Exercise goal: Could you tally the lines in the listing below that include the word "price"? Respond with the total alone.

★ ★ ★

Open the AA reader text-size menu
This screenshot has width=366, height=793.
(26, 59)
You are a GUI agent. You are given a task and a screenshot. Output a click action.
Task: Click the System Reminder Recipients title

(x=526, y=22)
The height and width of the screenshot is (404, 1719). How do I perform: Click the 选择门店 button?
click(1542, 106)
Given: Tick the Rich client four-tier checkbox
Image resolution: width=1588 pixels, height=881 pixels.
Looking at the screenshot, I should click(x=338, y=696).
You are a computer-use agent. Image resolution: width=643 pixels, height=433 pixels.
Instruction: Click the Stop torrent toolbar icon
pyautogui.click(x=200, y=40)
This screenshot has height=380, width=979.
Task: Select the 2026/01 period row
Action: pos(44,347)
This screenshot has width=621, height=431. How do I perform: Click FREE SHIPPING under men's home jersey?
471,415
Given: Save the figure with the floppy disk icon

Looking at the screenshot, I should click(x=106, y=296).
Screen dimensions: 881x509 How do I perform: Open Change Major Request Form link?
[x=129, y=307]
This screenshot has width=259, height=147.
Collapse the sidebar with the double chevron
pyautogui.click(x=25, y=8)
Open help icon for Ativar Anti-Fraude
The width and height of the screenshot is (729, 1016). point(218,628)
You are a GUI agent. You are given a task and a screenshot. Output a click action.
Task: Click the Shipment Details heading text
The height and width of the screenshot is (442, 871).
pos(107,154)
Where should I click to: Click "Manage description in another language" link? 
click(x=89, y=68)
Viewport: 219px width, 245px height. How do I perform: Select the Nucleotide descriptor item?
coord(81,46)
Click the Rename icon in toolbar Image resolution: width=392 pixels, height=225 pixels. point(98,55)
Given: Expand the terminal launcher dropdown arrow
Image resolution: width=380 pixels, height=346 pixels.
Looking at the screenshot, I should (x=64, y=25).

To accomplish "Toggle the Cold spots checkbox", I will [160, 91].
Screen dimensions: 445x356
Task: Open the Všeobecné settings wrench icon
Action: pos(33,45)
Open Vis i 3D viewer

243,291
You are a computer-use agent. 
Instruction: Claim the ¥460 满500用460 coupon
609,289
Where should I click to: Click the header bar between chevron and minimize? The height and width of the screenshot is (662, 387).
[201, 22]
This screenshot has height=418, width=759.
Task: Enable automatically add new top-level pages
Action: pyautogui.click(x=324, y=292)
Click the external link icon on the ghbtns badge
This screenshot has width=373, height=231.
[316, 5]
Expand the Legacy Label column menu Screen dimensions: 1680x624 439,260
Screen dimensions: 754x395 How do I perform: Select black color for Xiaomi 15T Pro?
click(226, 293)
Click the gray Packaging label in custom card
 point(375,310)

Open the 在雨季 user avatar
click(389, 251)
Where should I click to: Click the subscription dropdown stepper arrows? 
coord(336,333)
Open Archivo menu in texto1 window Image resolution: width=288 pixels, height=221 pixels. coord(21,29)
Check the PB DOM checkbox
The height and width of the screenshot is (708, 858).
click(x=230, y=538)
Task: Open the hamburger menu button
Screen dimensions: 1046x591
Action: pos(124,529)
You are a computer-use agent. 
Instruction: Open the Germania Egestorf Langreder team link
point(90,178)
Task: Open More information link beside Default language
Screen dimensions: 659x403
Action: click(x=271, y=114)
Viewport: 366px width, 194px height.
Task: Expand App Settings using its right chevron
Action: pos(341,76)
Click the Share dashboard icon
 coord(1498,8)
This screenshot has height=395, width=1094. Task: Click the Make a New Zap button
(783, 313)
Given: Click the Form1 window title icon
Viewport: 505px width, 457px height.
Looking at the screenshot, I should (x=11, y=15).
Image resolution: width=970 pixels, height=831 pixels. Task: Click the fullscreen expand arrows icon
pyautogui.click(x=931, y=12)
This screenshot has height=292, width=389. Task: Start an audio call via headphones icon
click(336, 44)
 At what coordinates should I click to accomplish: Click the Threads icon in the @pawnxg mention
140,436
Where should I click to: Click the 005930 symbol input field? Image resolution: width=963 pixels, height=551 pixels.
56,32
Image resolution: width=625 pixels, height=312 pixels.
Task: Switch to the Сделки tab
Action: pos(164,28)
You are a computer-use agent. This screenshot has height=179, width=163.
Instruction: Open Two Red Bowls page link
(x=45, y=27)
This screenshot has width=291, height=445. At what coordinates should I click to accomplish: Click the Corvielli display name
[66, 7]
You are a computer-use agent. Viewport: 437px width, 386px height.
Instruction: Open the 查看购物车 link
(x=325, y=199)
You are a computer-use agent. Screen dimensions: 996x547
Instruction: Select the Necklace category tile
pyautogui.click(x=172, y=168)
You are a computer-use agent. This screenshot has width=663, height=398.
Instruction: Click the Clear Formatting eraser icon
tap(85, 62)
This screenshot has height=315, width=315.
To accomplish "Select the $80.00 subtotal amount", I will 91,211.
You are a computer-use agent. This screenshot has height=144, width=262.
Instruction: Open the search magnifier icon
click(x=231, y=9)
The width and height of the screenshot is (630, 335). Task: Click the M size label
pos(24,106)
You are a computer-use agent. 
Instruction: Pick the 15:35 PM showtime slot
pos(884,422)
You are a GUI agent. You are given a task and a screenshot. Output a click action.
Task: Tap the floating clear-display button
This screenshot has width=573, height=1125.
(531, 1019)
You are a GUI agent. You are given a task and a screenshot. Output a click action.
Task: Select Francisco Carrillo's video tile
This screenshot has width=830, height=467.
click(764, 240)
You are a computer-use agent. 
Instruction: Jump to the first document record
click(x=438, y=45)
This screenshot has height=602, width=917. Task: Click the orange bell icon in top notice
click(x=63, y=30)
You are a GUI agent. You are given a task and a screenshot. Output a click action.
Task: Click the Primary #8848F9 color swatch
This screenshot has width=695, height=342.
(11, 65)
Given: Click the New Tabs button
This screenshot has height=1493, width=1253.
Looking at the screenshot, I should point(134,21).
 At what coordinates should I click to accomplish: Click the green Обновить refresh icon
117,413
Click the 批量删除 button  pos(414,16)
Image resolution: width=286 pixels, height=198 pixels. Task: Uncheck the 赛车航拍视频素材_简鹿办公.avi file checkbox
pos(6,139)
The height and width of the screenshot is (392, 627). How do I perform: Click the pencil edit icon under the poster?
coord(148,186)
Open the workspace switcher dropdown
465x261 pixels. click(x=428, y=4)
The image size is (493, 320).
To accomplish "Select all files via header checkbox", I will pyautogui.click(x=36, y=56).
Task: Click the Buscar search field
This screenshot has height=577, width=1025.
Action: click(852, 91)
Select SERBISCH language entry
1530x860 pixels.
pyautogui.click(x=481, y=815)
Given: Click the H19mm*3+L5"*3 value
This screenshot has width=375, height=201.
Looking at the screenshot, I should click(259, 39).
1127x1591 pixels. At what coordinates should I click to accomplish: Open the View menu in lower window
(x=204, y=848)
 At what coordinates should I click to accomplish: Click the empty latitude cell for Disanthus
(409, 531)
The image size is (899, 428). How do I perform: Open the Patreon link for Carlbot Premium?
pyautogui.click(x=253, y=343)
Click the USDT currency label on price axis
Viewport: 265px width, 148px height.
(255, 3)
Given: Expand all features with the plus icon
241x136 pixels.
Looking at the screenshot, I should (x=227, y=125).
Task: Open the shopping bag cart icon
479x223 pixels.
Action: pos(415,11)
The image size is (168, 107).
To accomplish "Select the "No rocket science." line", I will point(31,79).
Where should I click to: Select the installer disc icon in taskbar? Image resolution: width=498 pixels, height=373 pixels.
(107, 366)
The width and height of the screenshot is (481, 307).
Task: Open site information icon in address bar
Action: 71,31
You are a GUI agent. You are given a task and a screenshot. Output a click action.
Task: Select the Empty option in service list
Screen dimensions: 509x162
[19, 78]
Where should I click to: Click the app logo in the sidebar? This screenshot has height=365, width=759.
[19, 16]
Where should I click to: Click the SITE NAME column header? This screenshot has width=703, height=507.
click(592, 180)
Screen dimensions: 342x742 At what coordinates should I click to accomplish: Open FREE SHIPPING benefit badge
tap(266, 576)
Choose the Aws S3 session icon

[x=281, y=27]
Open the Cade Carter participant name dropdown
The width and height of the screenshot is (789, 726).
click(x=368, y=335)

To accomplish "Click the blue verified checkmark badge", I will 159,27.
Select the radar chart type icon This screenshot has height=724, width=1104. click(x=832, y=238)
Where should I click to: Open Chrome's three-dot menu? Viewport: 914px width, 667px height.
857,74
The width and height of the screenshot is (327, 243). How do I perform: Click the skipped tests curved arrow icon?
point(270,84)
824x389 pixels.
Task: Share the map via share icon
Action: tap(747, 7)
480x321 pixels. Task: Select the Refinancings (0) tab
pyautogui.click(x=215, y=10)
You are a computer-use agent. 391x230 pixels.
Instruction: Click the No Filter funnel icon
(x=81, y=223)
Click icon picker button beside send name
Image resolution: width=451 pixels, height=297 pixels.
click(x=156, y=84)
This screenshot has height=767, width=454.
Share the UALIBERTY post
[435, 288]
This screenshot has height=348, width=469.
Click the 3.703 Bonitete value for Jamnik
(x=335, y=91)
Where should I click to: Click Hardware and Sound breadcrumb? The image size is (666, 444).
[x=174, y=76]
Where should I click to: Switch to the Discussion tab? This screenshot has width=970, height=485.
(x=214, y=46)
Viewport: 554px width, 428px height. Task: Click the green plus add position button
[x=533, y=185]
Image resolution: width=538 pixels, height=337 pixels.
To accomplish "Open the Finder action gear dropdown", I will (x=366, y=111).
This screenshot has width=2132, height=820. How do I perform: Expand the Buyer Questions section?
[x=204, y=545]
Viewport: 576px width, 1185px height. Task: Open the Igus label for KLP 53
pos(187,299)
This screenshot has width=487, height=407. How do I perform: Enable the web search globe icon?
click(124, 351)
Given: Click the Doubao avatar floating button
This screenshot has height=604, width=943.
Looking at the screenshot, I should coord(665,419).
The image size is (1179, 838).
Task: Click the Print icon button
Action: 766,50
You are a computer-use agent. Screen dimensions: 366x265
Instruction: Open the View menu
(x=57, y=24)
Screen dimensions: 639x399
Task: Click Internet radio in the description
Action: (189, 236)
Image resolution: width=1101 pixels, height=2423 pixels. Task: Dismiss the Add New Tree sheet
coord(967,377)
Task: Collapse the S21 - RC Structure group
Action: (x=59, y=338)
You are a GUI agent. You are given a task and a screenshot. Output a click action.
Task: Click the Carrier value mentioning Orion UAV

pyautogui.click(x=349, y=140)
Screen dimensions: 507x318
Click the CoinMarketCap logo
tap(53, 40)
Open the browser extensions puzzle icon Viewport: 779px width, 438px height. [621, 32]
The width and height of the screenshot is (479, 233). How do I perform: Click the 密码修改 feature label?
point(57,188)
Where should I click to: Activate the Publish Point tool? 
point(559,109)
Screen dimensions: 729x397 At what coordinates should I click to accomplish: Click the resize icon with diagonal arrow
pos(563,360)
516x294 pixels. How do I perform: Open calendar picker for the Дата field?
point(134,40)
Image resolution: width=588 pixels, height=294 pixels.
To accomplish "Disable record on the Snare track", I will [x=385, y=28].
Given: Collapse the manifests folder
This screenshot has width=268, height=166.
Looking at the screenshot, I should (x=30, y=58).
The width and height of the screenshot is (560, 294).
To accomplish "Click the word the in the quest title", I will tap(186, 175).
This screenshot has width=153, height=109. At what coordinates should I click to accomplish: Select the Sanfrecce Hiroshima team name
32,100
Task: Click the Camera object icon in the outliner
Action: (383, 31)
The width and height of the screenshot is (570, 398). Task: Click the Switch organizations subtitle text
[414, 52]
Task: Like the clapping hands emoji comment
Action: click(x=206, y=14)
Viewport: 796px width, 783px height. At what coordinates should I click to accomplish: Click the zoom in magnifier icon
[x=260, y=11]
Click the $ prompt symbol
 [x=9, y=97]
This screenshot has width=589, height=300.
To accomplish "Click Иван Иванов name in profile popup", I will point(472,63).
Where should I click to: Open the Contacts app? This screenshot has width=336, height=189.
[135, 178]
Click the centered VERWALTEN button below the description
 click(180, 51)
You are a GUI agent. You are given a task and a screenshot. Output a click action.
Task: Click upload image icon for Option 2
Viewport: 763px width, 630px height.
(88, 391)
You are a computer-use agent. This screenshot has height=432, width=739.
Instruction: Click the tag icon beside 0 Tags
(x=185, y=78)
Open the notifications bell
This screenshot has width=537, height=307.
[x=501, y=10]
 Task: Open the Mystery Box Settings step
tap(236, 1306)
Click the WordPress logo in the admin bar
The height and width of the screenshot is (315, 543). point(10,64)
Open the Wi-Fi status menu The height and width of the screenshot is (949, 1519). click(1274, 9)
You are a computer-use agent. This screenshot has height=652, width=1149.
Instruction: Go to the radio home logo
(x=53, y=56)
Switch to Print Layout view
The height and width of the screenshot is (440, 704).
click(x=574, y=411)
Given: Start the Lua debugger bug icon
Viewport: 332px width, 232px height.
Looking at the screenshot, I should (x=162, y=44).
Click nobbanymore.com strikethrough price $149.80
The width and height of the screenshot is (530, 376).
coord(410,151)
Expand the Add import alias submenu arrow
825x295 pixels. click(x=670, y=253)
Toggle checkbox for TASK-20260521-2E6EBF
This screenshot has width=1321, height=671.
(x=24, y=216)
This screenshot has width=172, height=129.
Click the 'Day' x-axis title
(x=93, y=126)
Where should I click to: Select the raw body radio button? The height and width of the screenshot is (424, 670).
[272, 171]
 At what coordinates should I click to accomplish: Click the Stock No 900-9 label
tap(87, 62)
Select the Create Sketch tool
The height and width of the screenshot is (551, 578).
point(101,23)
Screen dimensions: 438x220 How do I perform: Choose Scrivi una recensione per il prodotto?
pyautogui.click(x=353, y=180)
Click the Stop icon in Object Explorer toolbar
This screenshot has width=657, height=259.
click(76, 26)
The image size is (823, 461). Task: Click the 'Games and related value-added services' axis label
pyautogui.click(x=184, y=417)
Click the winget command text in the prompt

★ ★ ★

Response below: 2